De 29 de junho a 23 de julho, o trânsito em Câncer favorece revisões sobre lar, família, comunicação e vínculos emocionais.

O Mercúrio retrógrado é um dos temas mais populares da astrologia, mas também um dos mais cercados de interpretações apressadas. O próximo ciclo acontece de 29 de junho a 23 de julho, no signo de Câncer, período associado à casa, à memória, à família e aos vínculos afetivos. Em termos astronômicos, o movimento retrógrado não significa que o planeta esteja andando para trás de fato. Trata-se de um efeito aparente observado na Terra. Na astrologia, essa percepção visual ganha leitura simbólica e costuma ser associada a períodos de autoconhecimento, ajustes, ruídos de comunicação e retorno de assuntos pendentes. Quando esse trânsito ocorre em Câncer, o lar e a dinâmica familiar tendem a ocupar um lugar central nas reflexões.
Re Cámp, especialista em Feng Shui e astróloga, explica que o tema deve ser tratado com menos medo e mais consciência. Para ela, o Mercúrio retrógrado não precisa ser visto como um período de caos, mas como uma fase de escuta, reorganização e revisão de padrões que estavam funcionando no automático. “ O Mercúrio fala sobre comunicação, acordos, deslocamentos e clareza mental. Quando ele está retrógrado, a vida costuma pedir mais atenção ao que foi dito, ao que ficou mal resolvido e ao que precisa ser reorganizado antes de seguir adiante”, afirma.
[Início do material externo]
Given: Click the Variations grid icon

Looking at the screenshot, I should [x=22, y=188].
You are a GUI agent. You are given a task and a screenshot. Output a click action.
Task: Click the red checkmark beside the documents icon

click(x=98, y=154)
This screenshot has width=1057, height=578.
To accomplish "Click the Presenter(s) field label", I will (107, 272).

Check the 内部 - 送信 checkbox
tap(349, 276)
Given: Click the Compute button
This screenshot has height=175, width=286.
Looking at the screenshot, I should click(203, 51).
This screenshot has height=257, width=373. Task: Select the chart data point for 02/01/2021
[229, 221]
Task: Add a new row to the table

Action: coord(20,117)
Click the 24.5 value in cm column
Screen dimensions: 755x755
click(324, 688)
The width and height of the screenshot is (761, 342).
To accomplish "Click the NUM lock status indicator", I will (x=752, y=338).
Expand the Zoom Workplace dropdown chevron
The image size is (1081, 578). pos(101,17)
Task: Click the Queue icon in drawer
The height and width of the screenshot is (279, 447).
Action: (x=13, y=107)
No campo da casa e das relações familiares, esse movimento pode ganhar uma camada ainda mais sensível. O lar guarda hábitos, memórias, objetos, conversas e marcas emocionais que nem sempre são percebidas na rotina. Em períodos de maior introspecção, situações aparentemente pequenas podem vir à tona: uma conversa evitada, um incômodo antigo, a sensação de peso em determinado cômodo ou a dificuldade de manter o ambiente em ordem. Pela ótica do Feng Shui, esses sinais merecem atenção, porque a casa funciona como um reflexo do campo emocional dos moradores e, quando há confusões internas, o espaço também tende a mostrar isso de alguma forma.
Durante o ciclo que está por vir, a recomendação de Re Cámp é observar o lar com atenção, principalmente os espaços ligados à convivência e ao descanso. Sala, cozinha, quarto e entrada da
casa podem revelar pontos importantes. Ambientes com acúmulo de objetos, excesso de ruído visual, falta de ventilação ou móveis que dificultam a circulação podem intensificar a sensação de cansaço e irritação. No ambiente familiar, isso pode aparecer como impaciência, dificuldade de diálogo e conflitos repetidos.
“Quando a comunicação está atravessada, a casa costuma mostrar onde a energia também está bloqueada. Uma entrada cheia de objetos, uma sala que não acolhe conversas ou um quarto que não favorece descanso podem reforçar padrões de tensão. O Feng Shui ajuda a identificar esses pontos e a criar um ambiente que sustente mais clareza e equilíbrio”, explica Re Cámp.
A prática não exige grandes reformas. Pequenas ações podem ajudar a atravessar o período com mais estabilidade, como retirar objetos quebrados, liberar excessos, abrir janelas, organizar a mesa de trabalho, revisar documentos importantes e evitar decisões impulsivas em momentos de conflito. Também vale retomar conversas familiares com mais calma, escolhendo melhor o momento e o tom. A proposta é usar o período para revisar, não para reagir.
Outro ponto importante é observar o quarto, já que ele representa descanso, intimidade e recuperação energética. Roupas acumuladas, aparelhos ligados o tempo todo, cama mal posicionada ou muitos objetos próximos ao local de dormir podem prejudicar a sensação de repouso. No Feng Shui, o quarto precisa transmitir segurança e acolhimento para que o corpo consiga relaxar de verdade.